Some found the book indecent. There was, according to his critics, something distasteful about the application of economic analysis to a field dealing with life and death.
But Dr. Fuchs, at the time an economist at the National Bureau of Economic Research, made a compelling case for realism.
It turns out, he found, that health and health care don’t really move in tandem, and that differences in national outcomes have more to do with culture, environment, social policy and individual choice than the cost or level of health care. The lavish specialized care in which the US excels is no guarantee of overall better health, he argued.
“The access problem involves mostly primary care and emergency care,” he wrote, “and may often be encountered by physician assistants, nurse practitioners, and other types of health professionals.”

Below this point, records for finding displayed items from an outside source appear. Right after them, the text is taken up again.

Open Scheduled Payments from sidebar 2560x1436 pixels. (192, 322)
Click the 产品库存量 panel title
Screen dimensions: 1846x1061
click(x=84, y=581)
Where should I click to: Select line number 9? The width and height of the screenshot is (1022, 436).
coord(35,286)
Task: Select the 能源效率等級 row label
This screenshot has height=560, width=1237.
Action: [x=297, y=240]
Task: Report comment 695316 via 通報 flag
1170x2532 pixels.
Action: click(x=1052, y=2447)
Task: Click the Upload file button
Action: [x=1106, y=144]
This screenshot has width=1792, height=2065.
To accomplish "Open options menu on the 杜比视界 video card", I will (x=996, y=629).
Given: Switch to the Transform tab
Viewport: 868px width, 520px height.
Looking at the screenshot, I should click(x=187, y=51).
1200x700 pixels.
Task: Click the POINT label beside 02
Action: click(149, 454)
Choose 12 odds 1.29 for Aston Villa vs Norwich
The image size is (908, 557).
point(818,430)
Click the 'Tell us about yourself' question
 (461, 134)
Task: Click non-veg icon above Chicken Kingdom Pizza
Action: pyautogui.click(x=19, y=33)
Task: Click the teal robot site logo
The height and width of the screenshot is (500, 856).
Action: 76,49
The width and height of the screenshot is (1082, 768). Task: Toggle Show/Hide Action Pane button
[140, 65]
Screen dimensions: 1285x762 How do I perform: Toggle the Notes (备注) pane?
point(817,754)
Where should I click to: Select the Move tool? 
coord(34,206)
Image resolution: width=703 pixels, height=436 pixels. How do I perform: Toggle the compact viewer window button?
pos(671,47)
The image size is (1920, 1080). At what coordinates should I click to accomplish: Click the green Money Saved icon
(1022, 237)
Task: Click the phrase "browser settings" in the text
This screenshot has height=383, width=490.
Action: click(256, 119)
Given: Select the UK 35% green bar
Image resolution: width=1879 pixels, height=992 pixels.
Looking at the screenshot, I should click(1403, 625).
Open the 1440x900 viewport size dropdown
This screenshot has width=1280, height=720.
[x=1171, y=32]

In 2005, he teamed up with Ezekiel J. Emanuel, an oncologist and bioethicist, to propose a plan to provide universal health insurance through vouchers that people would use to purchase basic health insurance. It would be up to them to purchase additional coverage.
Dr. Fuchs wasn’t holding out hope that their plan would work. The biggest problem facing America’s health care system, he says, is the reluctance of politicians and the public to make the tough decisions necessary for real change.
He was a strong critic of the Clinton administration’s health care reform efforts in the early 1990s—not because he disagreed with the goal or even some of the proposals, but because he thought the White House was naïve about what real reform would bring.
“Clinton’s plan was a combination of ignorance and arrogance, and it turned out to be a disaster,” he told The New York Times in 2000. “But I didn’t believe for a minute that they could achieve major health care reform. Health care reform requires significant political investment.
He was just as negative about President Barack Obama’s health care changes a generation later. He said they did nothing to address the root causes of high costs and instead just shifted those costs.
“Cost shifting does nothing to the real cost of health care,” he told KFF Health News. “The name of the game in Washington is to try to hide who bears the cost.
Victor Robert Fuchs was born in the Bronx on January 31, 1924, the son of Jewish immigrants from Austria. His father, Al, sold furs, and his mother, Frances (Scheiber) Fuchs, was a homemaker.
Victor served in the Army during World War II, then returned to New York to attend New York University. After graduating in business administration in 1947, he went to work for his father.
In 1948 he married Beverly Beck. She died in 2007. Along with his son Fred, he is survived by another son, Ken; his daughters, Nancy Fuchs Kreimer and Paula Fuchs; 10 grandchildren; and six great-grandchildren. His brother, Lawrence Fuchs, Distinguished Professor of American Studies at Brandeis University, died in 2013.
After several years in the family business, Dr. Fuchs decided on a new career and enrolled in a doctoral economics program at Columbia University. He received his Ph.D. in 1954 with a dissertation on the fur business.
He taught at Columbia and New York universities before moving to the National Bureau of Economic Research, a nonprofit organization based in Cambridge, Massachusetts. In the early 1970s, the bureau sent him to Palo Alto to open its West Coast office. He received a joint appointment at Stanford and in 1978 switched to the university full-time.
He wrote more than 200 research papers and 16 additional books after “Who Shall Live?”, including the sequel, “How We Live: An Economic View of Americans from Birth to Death” (1984). The Times economics writer Peter Passell called the book “an economist’s look at everything from why some women smoke during pregnancy, to whether it makes sense to send Junior to Harvard, to why Junior’s widowed mother won’t move back in with the kids.” .”
Dr. Fuchs retired in 1995 but continued to write articles and books; he completed his last, new edition of “How We Live” not long before his death. It is scheduled to be published next month.